Une lecture stratégique différente aurait pu permettre à Ouattara de sortir par la grande porte. S’il avait choisi de ne pas se représenter et avait autorisé un jeu politique ouvert, il aurait pu se présenter en démocrate respectueux des institutions. Mais, en écartant les adversaires les plus sérieux et en occupant, seul, le centre du jeu politique, il a donné l’image d’un homme isolé, replié sur lui-même et inquiet de sa propre succession.
Un piège tendu par Gbagbo ?
Laurent Gbagbo n’a jamais été un acteur politique banal. En annonçant sa candidature en premier, il savait probablement ce qu’il faisait : provoquer Ouattara et l’amener à faire un faux pas. En répondant à l’appel de Gbagbo par une candidature controversée, Ouattara est tombé dans le piège. Il s’est mis en porte-à-faux avec une Constitution qui limite le nombre de mandats à deux.
Gbagbo, de son côté, a renforcé sa stature d’opposant crédible et de porte-voix du peuple. En plaidant pour la candidature de Guillaume Soro, il a aussi semé la confusion dans les rangs du pouvoir, qui s’est vu obligé de prendre des mesures de sécurité accrues, redoutant une tentative de coup de force. Or, selon certains analystes, cette menace de Soro n’était qu’une diversion. Car l’arme véritable de Gbagbo n’est pas un putsch militaire, mais, la rue. Une rue qui, depuis plusieurs semaines, ne cesse de gronder.
Le spectre des révolutions africaines
Ce n’est pas la première fois en Afrique qu’un peuple se soulève pour dire « non » à un président qui refuse de quitter le pouvoir. Robert Guéï en Côte d’Ivoire en 2000, Zine Abidine Ben Ali en Tunisie en 2011, Blaise Compaoré au Burkina Faso en 2014, Ibrahim Boubacar Keïta au Mali en 2020 : Tous ont été renversés par la pression populaire. Ouattara pourrait-il être le prochain sur la liste ?

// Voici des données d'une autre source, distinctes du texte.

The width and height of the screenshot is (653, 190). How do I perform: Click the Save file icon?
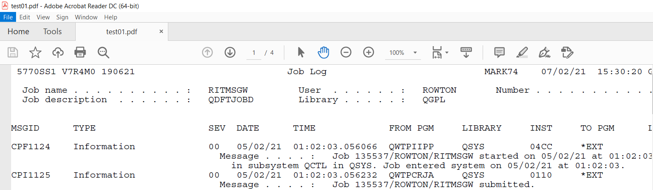13,52
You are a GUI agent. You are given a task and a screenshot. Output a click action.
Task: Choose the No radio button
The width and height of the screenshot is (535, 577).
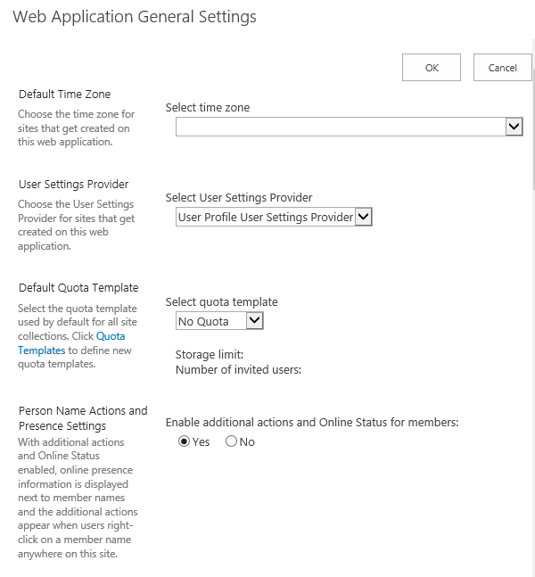coord(232,441)

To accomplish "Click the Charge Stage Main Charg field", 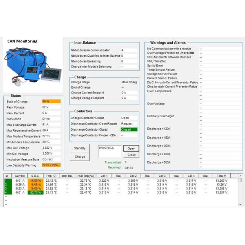I will click(x=130, y=82).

Les manifestations de plus en plus intenses montrent que la Côte d’Ivoire entre dans une phase de tension aiguë. Si la rue prend le dessus, si les manifestations parviennent à paralyser le pays, alors le scénario d’un départ contraint du président Ouattara ne serait pas à exclure. Et, dans ce cas, Laurent Gbagbo apparaîtrait comme le grand stratège de l’échiquier politique ivoirien, celui qui aura su jouer avec finesse pour pousser son adversaire à la faute.

Conclusion
Alassane Ouattara est aujourd’hui à la croisée des chemins. Les deux fautes qu’il a commises — sa candidature jugée illégale et l’exclusion de ses principaux opposants — pourraient être fatales à son régime. Il pouvait choisir la grandeur d’un retrait honorable. Il a préféré la confrontation. Il pouvait jouer la carte de l’ouverture démocratique. Il a opté pour la fermeture autoritaire. Le peuple, quant à lui, semble décidé à ne plus subir. Il reprend la parole, dans la rue, dans les quartiers, dans les médias. Et l’histoire récente du continent africain montre que, face à une mobilisation populaire massive, même les régimes les plus solides peuvent vaciller.
Le génie politique de Gbagbo est peut-être de retour. Mais c’est le temps — et le peuple — qui trancheront.
Jean-Claude DJEREKE
Est professeur de littérature à l’Université de Temple (Etats-Unis).